Résumé de la décision
M. A B a déposé une requête le 22 janvier 2024 pour contester un arrêté du préfet de la Seine-Saint-Denis, daté du 19 janvier 2024, qui lui imposait de quitter le territoire français sans délai, fixait son pays de destination et lui interdisait de revenir en France pendant 12 mois. Le tribunal a rejeté la requête de M. B en raison de son caractère tardif, le délai de 48 heures pour contester l'arrêté étant expiré.
Arguments pertinents
1. Délai de recours : Le tribunal a souligné que, selon l'article R. 776-2 du code de justice administrative, la notification d'une obligation de quitter le territoire français déclenche un délai de 48 heures pour contester cette obligation. M. B ayant reçu l'arrêté le 19 janvier 2024, il devait déposer sa requête au plus tard le 21 janvier 2024. En l'enregistrant le 22 janvier 2024, il a dépassé ce délai.
2. Irrecevabilité manifeste : En vertu de l'article R. 222-1 du code de justice administrative, le tribunal a la possibilité de rejeter les requêtes manifestement irrecevables sans instruction préalable. La requête de M. B a été jugée manifestement irrecevable en raison de son enregistrement tardif.
Interprétations et citations légales
1. Délai de contestation : L'article R. 776-2 du code de justice administrative stipule que "la notification par voie administrative d'une obligation de quitter sans délai le territoire français fait courir un délai de quarante-huit heures pour contester cette obligation". Ce délai est strict et ne peut être prorogé, comme le précise l'article R. 776-5 : "Les délais de quarante-huit heures mentionnés aux articles R. 776-2 et R. 776-4 ne sont susceptibles d'aucune prorogation".

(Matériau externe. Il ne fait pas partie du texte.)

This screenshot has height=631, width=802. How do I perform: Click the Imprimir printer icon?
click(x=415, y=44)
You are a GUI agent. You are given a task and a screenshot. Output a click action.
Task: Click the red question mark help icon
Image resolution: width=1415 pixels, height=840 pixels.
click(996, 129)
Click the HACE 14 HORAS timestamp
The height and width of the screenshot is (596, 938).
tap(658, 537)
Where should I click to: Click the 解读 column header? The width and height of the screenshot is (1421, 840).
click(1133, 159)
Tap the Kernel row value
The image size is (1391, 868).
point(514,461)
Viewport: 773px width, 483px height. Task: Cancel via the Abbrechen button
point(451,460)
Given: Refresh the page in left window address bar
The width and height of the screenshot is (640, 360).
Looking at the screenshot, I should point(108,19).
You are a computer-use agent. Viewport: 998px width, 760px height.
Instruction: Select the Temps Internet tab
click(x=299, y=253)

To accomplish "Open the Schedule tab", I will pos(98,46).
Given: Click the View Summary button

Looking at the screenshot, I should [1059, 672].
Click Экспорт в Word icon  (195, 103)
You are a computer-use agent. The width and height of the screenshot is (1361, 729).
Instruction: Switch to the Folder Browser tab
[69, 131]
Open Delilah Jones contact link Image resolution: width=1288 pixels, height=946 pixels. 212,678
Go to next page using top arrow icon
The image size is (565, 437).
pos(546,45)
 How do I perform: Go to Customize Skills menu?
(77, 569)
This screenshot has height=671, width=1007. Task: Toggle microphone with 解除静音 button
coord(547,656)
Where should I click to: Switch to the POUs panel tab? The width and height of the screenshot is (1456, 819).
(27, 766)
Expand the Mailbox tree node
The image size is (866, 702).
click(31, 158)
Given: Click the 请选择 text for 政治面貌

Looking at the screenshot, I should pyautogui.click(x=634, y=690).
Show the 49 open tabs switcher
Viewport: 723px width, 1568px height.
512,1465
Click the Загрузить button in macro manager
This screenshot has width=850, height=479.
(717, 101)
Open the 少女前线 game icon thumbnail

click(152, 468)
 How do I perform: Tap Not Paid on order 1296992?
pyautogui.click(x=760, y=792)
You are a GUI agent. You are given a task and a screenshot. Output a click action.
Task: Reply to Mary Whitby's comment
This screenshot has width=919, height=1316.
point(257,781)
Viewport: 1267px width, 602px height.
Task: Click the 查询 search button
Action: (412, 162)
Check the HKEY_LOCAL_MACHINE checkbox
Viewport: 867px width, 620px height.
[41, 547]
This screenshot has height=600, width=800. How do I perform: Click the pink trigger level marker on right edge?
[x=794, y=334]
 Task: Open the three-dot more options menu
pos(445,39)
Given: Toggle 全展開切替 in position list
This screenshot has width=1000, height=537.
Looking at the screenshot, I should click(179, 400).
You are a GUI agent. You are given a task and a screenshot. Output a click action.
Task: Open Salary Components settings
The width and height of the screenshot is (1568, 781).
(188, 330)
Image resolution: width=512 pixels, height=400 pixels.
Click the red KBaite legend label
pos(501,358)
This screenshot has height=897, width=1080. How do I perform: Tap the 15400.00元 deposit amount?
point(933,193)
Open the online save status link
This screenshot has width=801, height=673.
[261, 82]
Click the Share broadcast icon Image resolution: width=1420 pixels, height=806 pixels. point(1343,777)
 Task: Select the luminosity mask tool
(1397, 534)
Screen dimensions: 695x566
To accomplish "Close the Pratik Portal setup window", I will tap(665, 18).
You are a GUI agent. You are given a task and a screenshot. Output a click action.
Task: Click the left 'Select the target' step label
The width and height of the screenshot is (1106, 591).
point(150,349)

2. Compétence du tribunal : L'article R. 351-4 du code de justice administrative confère au tribunal administratif le pouvoir de rejeter des conclusions manifestement irrecevables. Cela permet d'assurer une gestion efficace des contentieux en évitant des procédures longues pour des requêtes qui ne respectent pas les délais légaux.
En conclusion, la décision du tribunal repose sur une application rigoureuse des délais de recours prévus par le code de justice administrative, soulignant l'importance du respect des procédures dans le cadre des recours administratifs.